On the 50th Anniversary of Cray Research Inc.’s founding by Seymour Cray, I thought I’d summarise my brief but intensely interesting experience with the last crop of Cray Supercomputer systems.
Cray XC #
This generation started with the introduction of the Aries interconnect; This impressive network deployed in a Dragonfly topology connected all nodes within a cabinet group to every other node in the same cabinet group using copper, and then connected every cabinet group to every other cabinet group via optical fibre. This resulted in any node in the system being able to communicate with any other node within three networks.
A network this interconnected required some serious networking hardware, which is why Cray created a dedicated ASIC attached to each blade to handle the networking!
Node#1 <-Copper-> Node#5
Node#1 <-Copper-> Cabinet#1 <-Fibre-> Cabinet#64 <-Copper-> Node#3601
These systems can support thousands of nodes spread over hundreds of cabinets, but the administration is suprisingly centralised on a few tiered nodes: The SMW, Boot node and SDB.
The SMW, System Management Workstation, is the first point of contact for an administrator, connecting over SSH you land on a highly resilient node where you will find the logs for the entire supercomputer, as well node configurations and several proprietary administration scripts for checking the systems state.
The boot node handles, well, booting nodes. Sounds simple but it handles booting thousands of nodes simultaneously, sending boot images, controlling the full lifecycle from hardware initialisation through to graceful, or otherwise, shutdown. This task is further complicated by the Aries interconnect which requires sepcial operations in order to add or remove a node from the network.
Lastly the sdb “Service Database” node runs the various workload schedulers that handle the lifecycle of user workloads. The sdb always runs Cray’s ALPS scheduler, which is how the system internally places work, but this scheduler can be fronted by a more well-known scheduler such as PBS or SLURM.

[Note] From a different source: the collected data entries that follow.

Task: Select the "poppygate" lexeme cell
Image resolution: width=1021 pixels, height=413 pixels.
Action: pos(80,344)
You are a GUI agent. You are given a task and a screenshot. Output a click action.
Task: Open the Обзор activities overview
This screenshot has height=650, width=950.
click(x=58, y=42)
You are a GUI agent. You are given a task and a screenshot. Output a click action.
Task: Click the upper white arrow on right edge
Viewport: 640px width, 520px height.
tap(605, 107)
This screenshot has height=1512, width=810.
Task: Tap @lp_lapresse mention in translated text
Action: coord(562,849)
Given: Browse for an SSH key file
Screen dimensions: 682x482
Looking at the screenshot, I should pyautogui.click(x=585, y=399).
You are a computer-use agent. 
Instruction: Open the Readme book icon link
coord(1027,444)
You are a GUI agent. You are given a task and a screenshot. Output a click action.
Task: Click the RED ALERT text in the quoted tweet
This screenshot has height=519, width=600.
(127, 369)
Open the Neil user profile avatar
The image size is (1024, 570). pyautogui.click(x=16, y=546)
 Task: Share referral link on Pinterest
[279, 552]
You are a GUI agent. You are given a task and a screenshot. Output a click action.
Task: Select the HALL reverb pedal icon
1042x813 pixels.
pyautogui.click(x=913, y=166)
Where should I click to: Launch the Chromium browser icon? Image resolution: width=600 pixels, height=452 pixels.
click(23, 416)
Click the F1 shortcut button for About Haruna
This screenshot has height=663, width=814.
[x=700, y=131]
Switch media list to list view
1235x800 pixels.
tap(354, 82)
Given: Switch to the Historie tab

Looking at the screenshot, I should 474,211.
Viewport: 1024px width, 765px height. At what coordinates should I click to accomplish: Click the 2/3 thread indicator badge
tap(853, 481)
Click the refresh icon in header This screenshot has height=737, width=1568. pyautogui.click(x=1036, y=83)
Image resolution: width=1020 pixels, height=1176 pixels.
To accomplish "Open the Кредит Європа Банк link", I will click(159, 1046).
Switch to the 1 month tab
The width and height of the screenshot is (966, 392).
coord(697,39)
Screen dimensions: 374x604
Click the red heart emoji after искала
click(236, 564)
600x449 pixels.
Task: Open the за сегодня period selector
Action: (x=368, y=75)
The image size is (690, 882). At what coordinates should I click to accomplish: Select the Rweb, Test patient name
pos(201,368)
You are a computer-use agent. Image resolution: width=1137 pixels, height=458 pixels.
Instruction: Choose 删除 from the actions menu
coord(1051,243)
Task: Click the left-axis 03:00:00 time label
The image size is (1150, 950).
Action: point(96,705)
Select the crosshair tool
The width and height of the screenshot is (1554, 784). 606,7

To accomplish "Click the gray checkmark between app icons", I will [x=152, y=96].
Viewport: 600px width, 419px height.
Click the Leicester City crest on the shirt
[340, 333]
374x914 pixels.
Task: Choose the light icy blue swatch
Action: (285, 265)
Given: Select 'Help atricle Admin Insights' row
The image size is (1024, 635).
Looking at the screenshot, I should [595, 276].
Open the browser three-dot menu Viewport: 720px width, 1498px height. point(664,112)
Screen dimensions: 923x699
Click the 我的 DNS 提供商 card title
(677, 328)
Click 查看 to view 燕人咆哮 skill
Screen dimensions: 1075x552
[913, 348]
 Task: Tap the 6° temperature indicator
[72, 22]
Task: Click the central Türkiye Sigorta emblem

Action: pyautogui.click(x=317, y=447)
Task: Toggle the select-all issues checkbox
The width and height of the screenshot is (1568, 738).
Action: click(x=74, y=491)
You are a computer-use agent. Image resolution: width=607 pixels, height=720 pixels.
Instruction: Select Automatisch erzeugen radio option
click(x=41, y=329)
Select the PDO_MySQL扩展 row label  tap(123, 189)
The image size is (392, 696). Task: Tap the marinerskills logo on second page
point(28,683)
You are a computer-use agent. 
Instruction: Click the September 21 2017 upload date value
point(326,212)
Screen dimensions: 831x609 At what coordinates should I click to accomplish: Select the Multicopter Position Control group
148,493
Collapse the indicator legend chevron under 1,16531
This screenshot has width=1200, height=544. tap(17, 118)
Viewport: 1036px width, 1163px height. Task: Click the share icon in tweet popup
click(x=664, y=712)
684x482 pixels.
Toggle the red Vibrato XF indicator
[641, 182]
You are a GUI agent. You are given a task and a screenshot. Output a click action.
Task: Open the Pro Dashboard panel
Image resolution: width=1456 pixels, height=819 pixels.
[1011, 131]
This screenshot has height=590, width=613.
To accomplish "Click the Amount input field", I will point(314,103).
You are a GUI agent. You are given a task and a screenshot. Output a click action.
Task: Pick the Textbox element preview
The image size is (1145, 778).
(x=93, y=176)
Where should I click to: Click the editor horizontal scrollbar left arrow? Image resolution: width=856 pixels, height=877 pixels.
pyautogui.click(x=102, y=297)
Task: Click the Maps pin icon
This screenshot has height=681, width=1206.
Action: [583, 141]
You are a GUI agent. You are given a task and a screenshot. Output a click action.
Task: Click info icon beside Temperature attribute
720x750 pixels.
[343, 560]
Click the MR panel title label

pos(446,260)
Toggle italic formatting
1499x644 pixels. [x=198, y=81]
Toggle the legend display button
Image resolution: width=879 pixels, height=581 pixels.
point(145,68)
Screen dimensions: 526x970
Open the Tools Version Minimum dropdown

Cray systems aren’t only impressive collections of commodity and specialised hardware, huge effort is put into the software stack. Cray spins their own Linux distro based on Suse and they control the update cycle to ensure that every point-release of their entire software stack can be supported properly and any regressions or bugs are well documented so HPC sites can make informed decisions on when to update – It’s not just
yum update, nowhere near it!
Sites that opt for Cray systems often are running highly specialised code, and running it thousands or millions of times over the lifetime of a Cray system, as such the site will want to squeeze every milisecond of performance out of each run as they can. Cray provides a proprietary set of compilers, performance libraries and profilers, bundled alongside Cray-optimised open-source packages such as NumPy, Fast Fouier Transform, BLAS, etc..
These days those proprietary tools are based on open-source projects like Clang/LLVM and simply layer ontop the Cray optimizations, enabling them to benefit from upstream performance improvements, removing the need to maintain a custom front-end, and making it easier for new users to adapt since support for Clang/LLVM is fairly widespread.
It’s difficult to separate the hardware from the software when it comes to storage appliances and Cray ClusterStor is no exception; Deploying the open-source distributed filesystem Lustre across thousands of disks packed into highly resilient RAID arrays, connected via high-speed Infiniband to dedicated I/O nodes distributed across the Supercomputer sharing the load of mounting the several massive filesystems to every compute node!
Note: ClusterStor was previously named Sonexion, which I preferred for it’s totally confusing origin!